On June 25th, 1972, 43 years ago this month, a feature article
entitled New Zoos for Everyone, Bar None appeared in the St. Petersburg
Times Sunday magazine The Floridian. The article explored the place of zoos in society and the essence of our fascination with animals.
“There is an uneasiness in the human attitude toward zoos,” George
Leposky wrote, “an uneasiness that can be seen in the constant debate
whether they are educational and useful or cruel and an outrage. This
debate has been around as long as zoos have, which is thousands of
years.”
I saved the article after all these years because it featured me, as a
22-year-old student at the University of South Florida who was studying
Zoology, working at Busch Gardens,
and preparing for a career in zoo management.
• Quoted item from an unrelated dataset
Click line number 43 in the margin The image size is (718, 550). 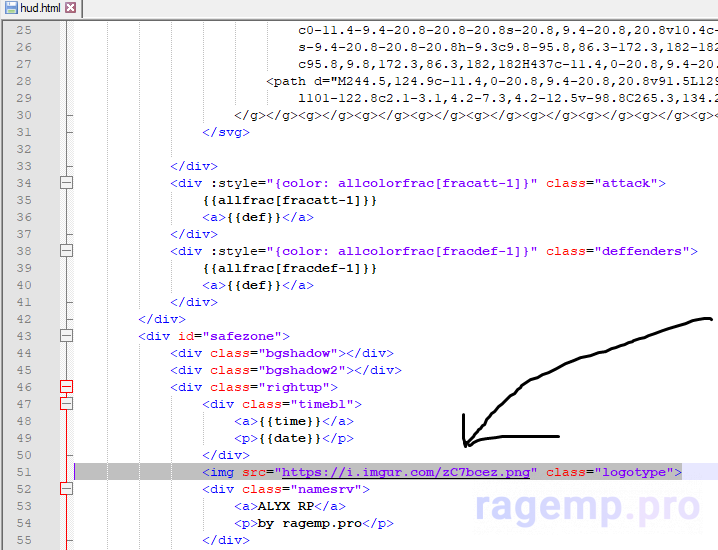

I also saved it because
the subtitle of the article proclaimed that “most zoos are one part of a
system that may be headed for extinction”. An investigator from the Humane Society of the United States was crisscrossing the country calling for the closure of many zoos. What had I gotten myself into?
Now, 43 years later, I am a 65 year old zoo manager who can look back
at a fascinating career. After Busch Gardens, I worked at or managed
the Toronto Zoo, the Louisville Zoo, the Lowry Park Zoo, the Great Plains Zoo and Museum, The Toledo Zoo, and Chehaw Park.
I have viewed wildlife in such exotic locales as Kenya, Botswana, the
Galapagos, the Amazon and the Arctic. I have handled every type of
animal from elephants to polar bears to rattlesnakes.
Zoos are far from perfect, but no industry engages more people on behalf
of wild animals and wild places, and no one is sounding the alarm by
standing up for endangered species like the zoos and aquariums of the
world.
So, how do we answer for zoos in today’s rapidly-changing world? The
answer, I believe, lies in how zoos and aquariums choose to change and
adapt. As Leposky accurately foretold over forty years ago, “We want
zoos to become scientific and educational institutions which help us
place our civilized existence in perspective by offering insights into
where our species has been and, hopefully, where it should be going.”
Zoos not only did not become extinct, they have become formidable advocates for wildlife and wild places. AZA accredited
zoos contribute $160 million each year to wildlife conservation,
supporting nearly three thousand projects in one hundred thirty
countries.
As I face-off against my own retirement, I thought this might be a good
time for a series of blogs, using my career as a lens to view the status
of zoos. How far have they come and where might they be headed?